Получается, что сон переводит буквальное на свой язык, и говорит на нем снова тому, кто его смотрит. Позволяя снова перевести, обратно в привычные человеческие понятия.
Мне снились сны, которые я называла ‘регулярными’, знаковыми.
Сон о тропе. Я отдала его Витьке в романе “Татуиро”. В моей жизни этот сон повторялся и повторялся, с разными вариациями, но суть не менялась. Узкая тропка на склоне холма, где из редкой травы светит рассыпчатая летняя глина, перемешанная с камнями. И ниже тропы – крутой склон к морю. Оно ярится внизу, швыряя пены на скалы и пески. Это не обрыв, с которого можно оступиться и кануть.
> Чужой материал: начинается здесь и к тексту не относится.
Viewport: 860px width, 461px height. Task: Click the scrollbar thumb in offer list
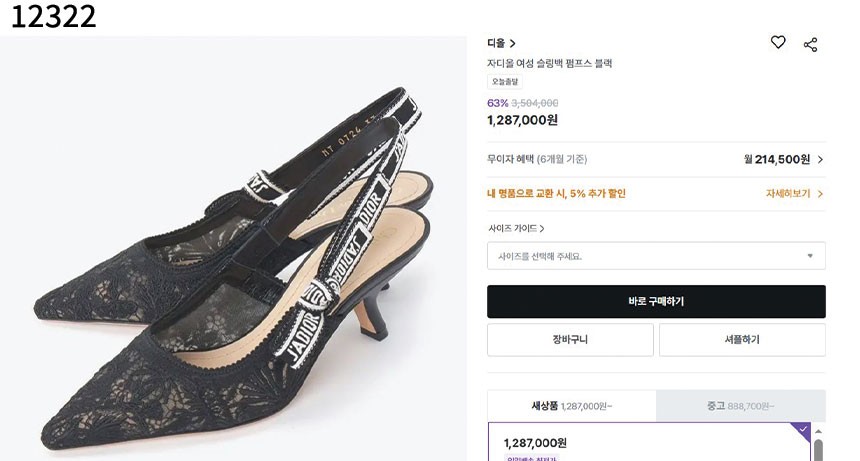pos(819,450)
Это склон, на нем можно удержаться, но если двигаться неосторожно, теряя контроль над перемещениями, то вниз не лететь, а катиться по крутизне, ломаясь и после погибая на мокрых скалах. Тропинка упорно держится середины крутого склона, она не спускается и не выводит наверх. И там, наверху, почти в каждом таком сне, проходит гладкая, широкая дорога, такая удобная. И ведет она туда же. Так почему во сне я пробираюсь этой тропой, рискуя свалиться?
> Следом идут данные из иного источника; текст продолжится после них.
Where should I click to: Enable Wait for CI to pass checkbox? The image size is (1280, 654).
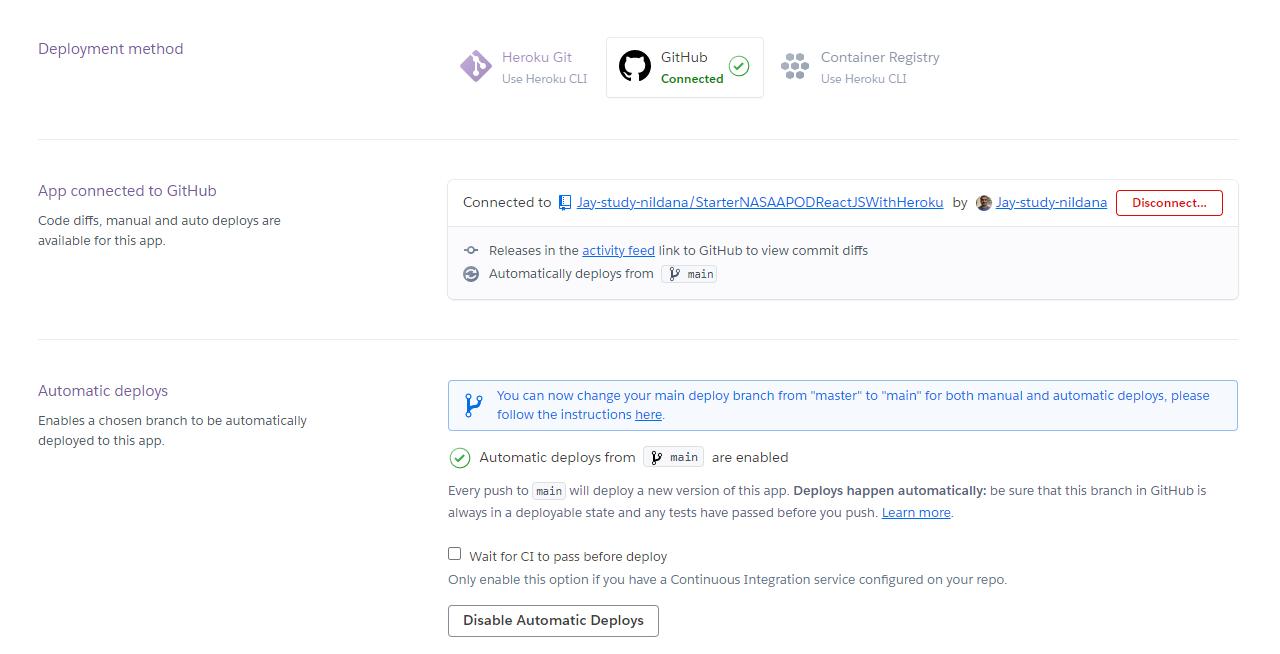pyautogui.click(x=455, y=554)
Может быть, сами сны задавали мне именно этот вопрос, ругая за неверно избранные пути? Ты идешь в правильном направлении, как бы толкует мне себя сон, но почему ты идешь не там, где удобно, а так – с лихорадочным стуком сердца и страхом, над пустотой, которая смерть для тебя?
А может быть, никаких увещеваний и упреков не было в этой картинке, а было лишь предупреждение. Осторожно, дорога опасна. Иди, но знай про опасность.
Кончился некий период в жизни, и сны эти кончились тоже.